## [EXERCISE GOAL]
Please lay out the records as a Markdown table with the columns Row and Text, from the line that contains "The height and" through the end of the records. Skip blank lines and leave out the pictures.

## [RECORDS TO USE]

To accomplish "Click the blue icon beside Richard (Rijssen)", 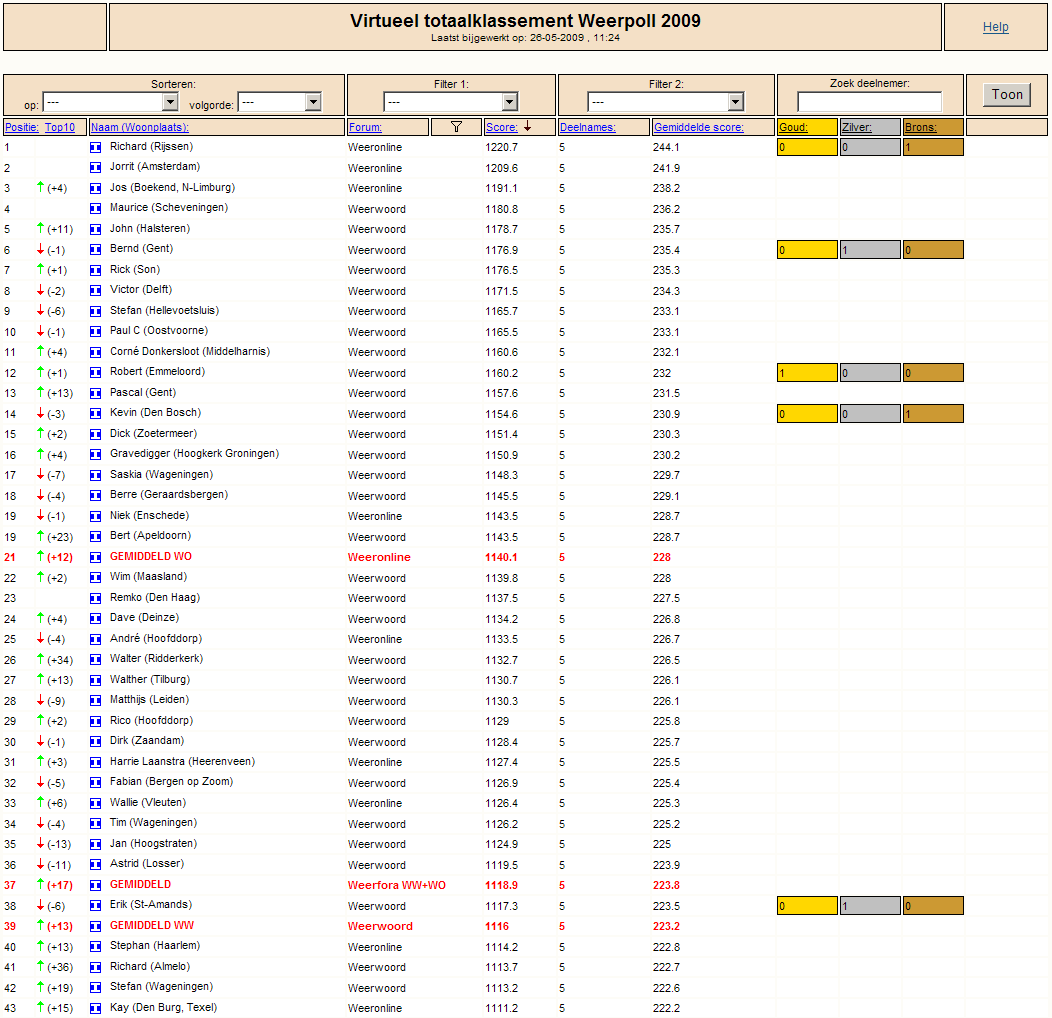I will [96, 147].
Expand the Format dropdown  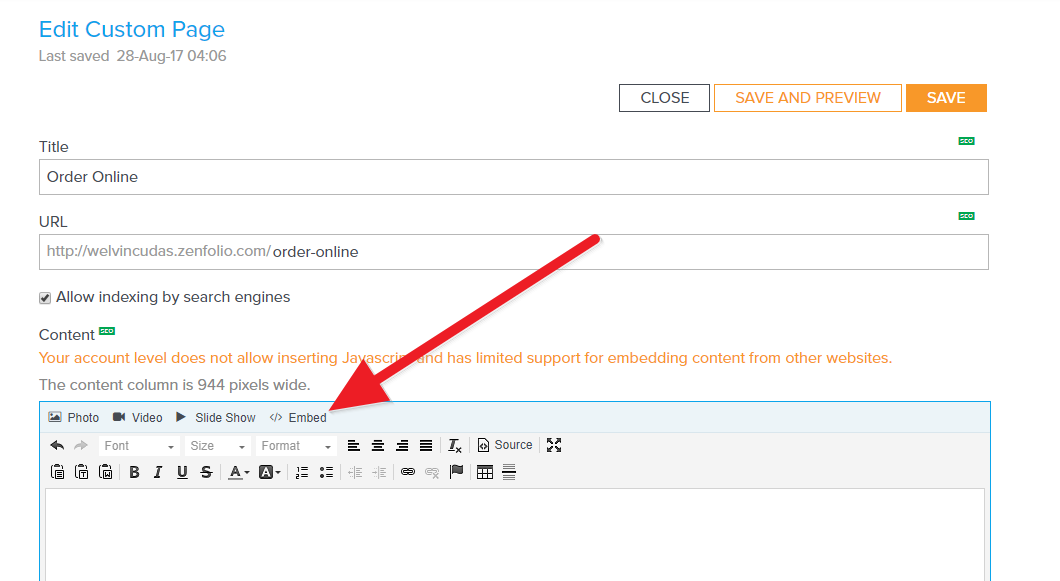coord(296,446)
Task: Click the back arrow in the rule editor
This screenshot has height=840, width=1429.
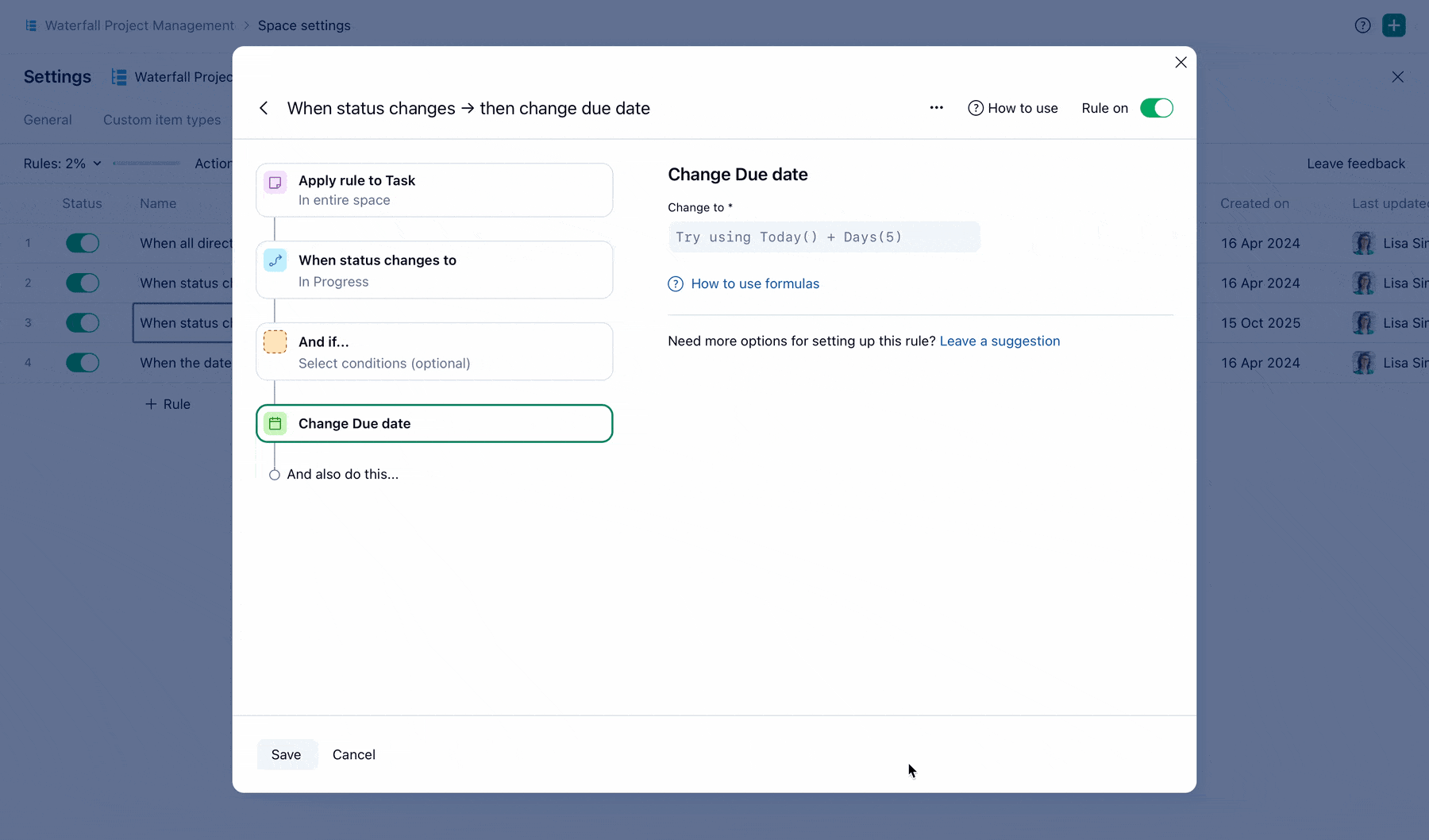Action: point(263,108)
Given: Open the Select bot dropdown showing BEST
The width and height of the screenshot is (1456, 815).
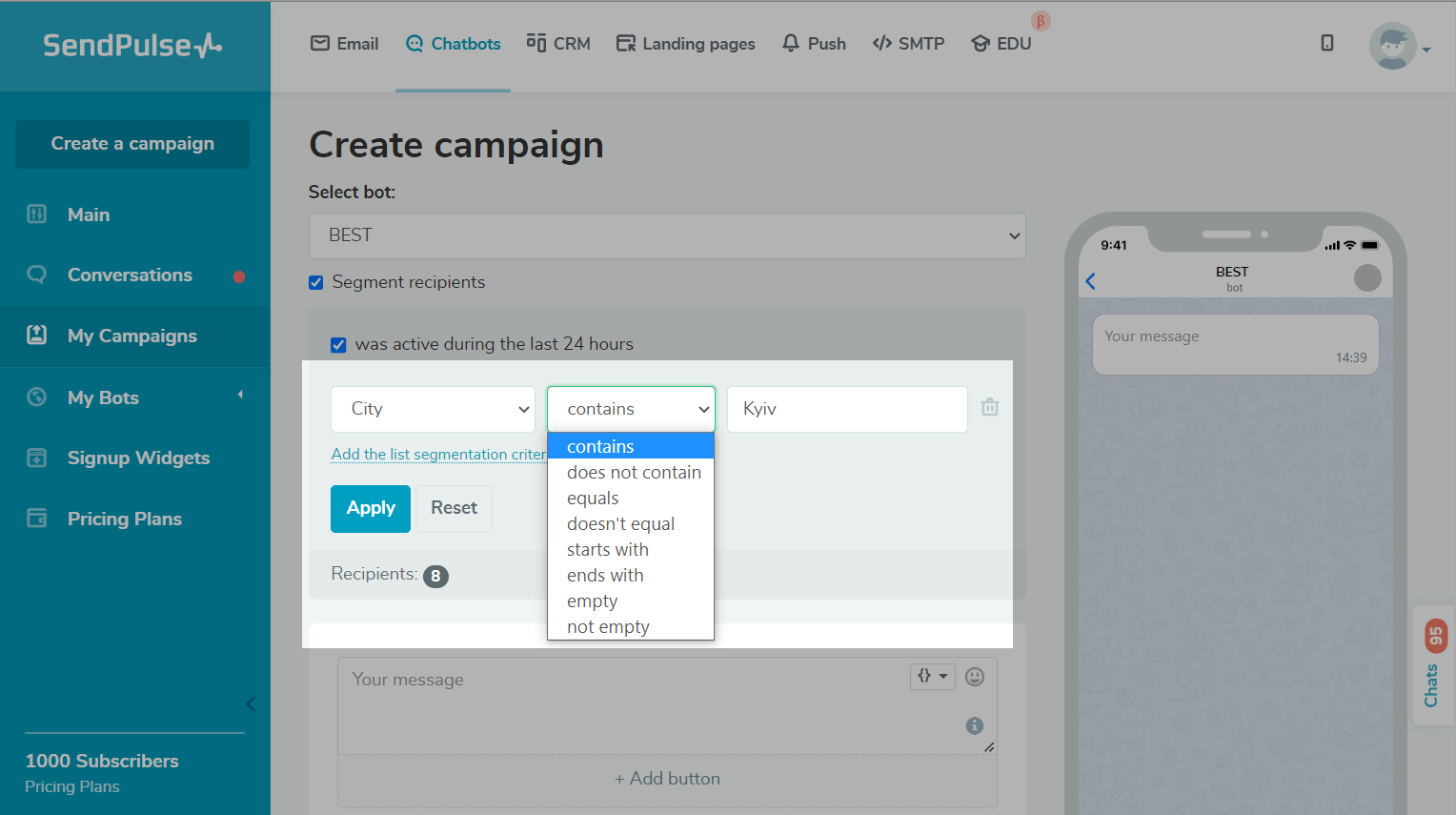Looking at the screenshot, I should pyautogui.click(x=667, y=235).
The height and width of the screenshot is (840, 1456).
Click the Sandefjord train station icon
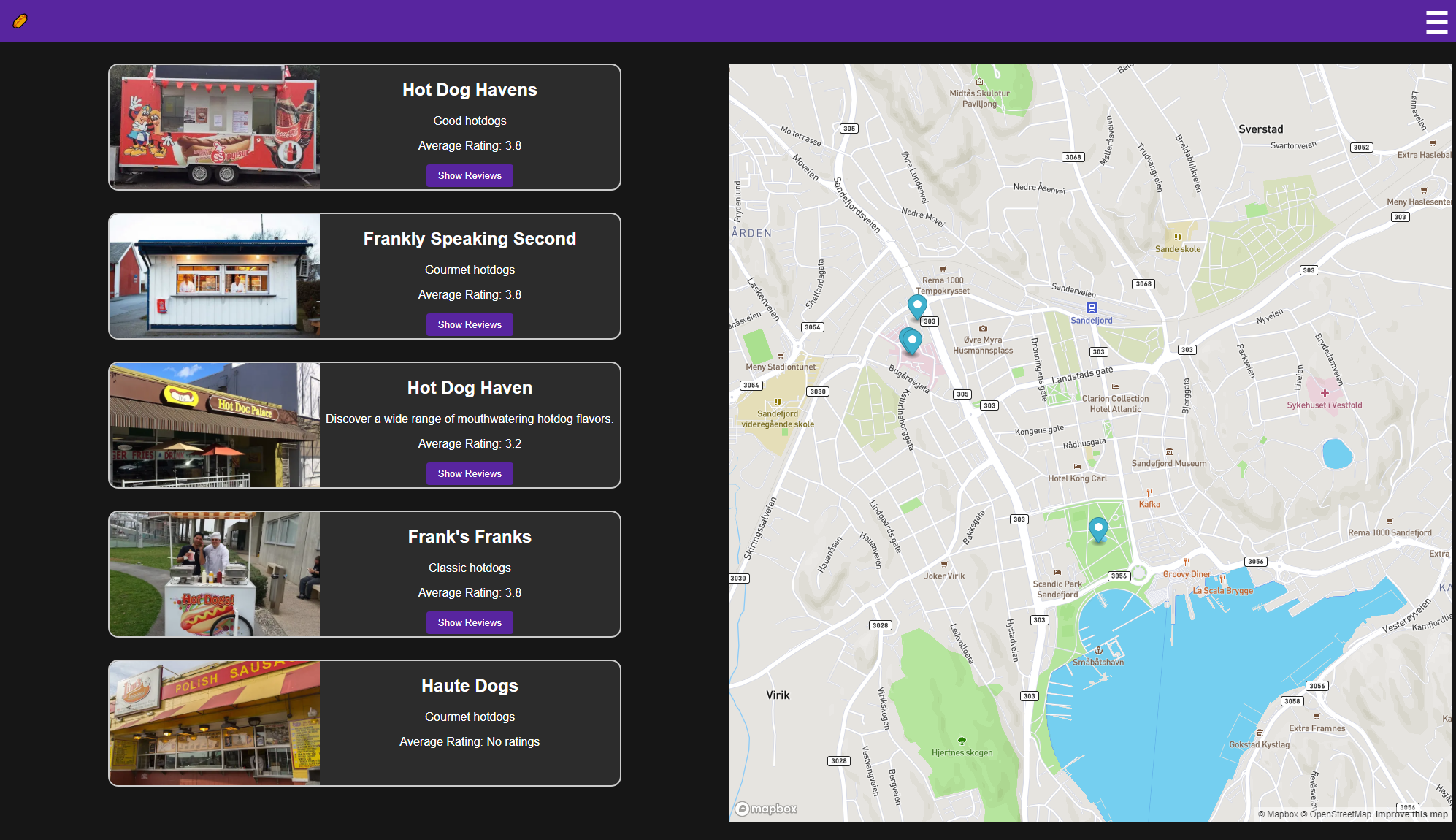click(1091, 308)
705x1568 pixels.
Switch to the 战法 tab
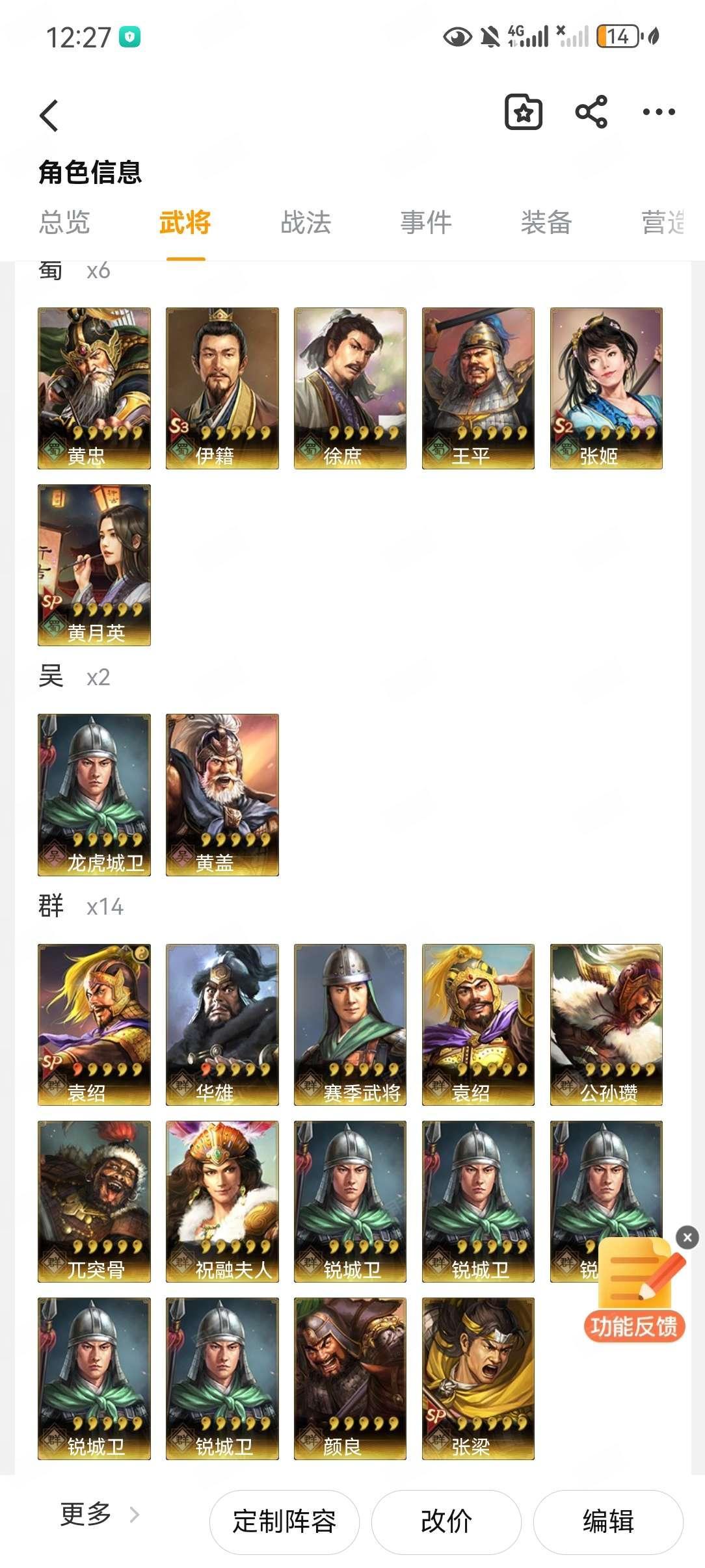pyautogui.click(x=306, y=222)

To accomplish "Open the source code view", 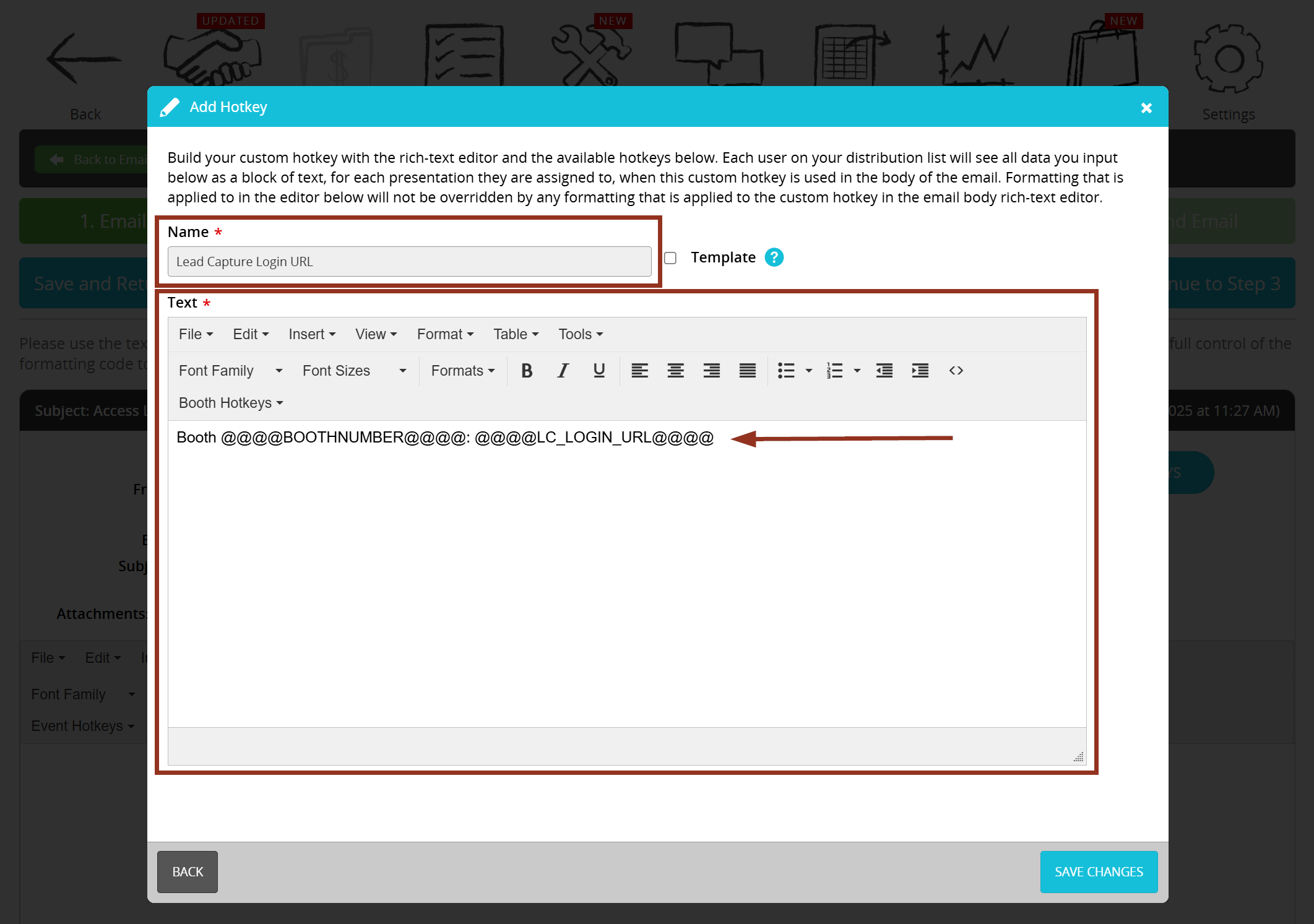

## [ANSWER TO THE TASK]
| Row | Text |
|---|---|
| 1 | The height and width of the screenshot is (840, 1456). |
| 2 | Click the Sandefjord train station icon |
| 3 | click(1091, 308) |
| 4 | 705x1568 pixels. |
| 5 | Switch to the 战法 tab |
| 6 | pyautogui.click(x=306, y=222) |
| 7 | To accomplish "Open the source code view",  |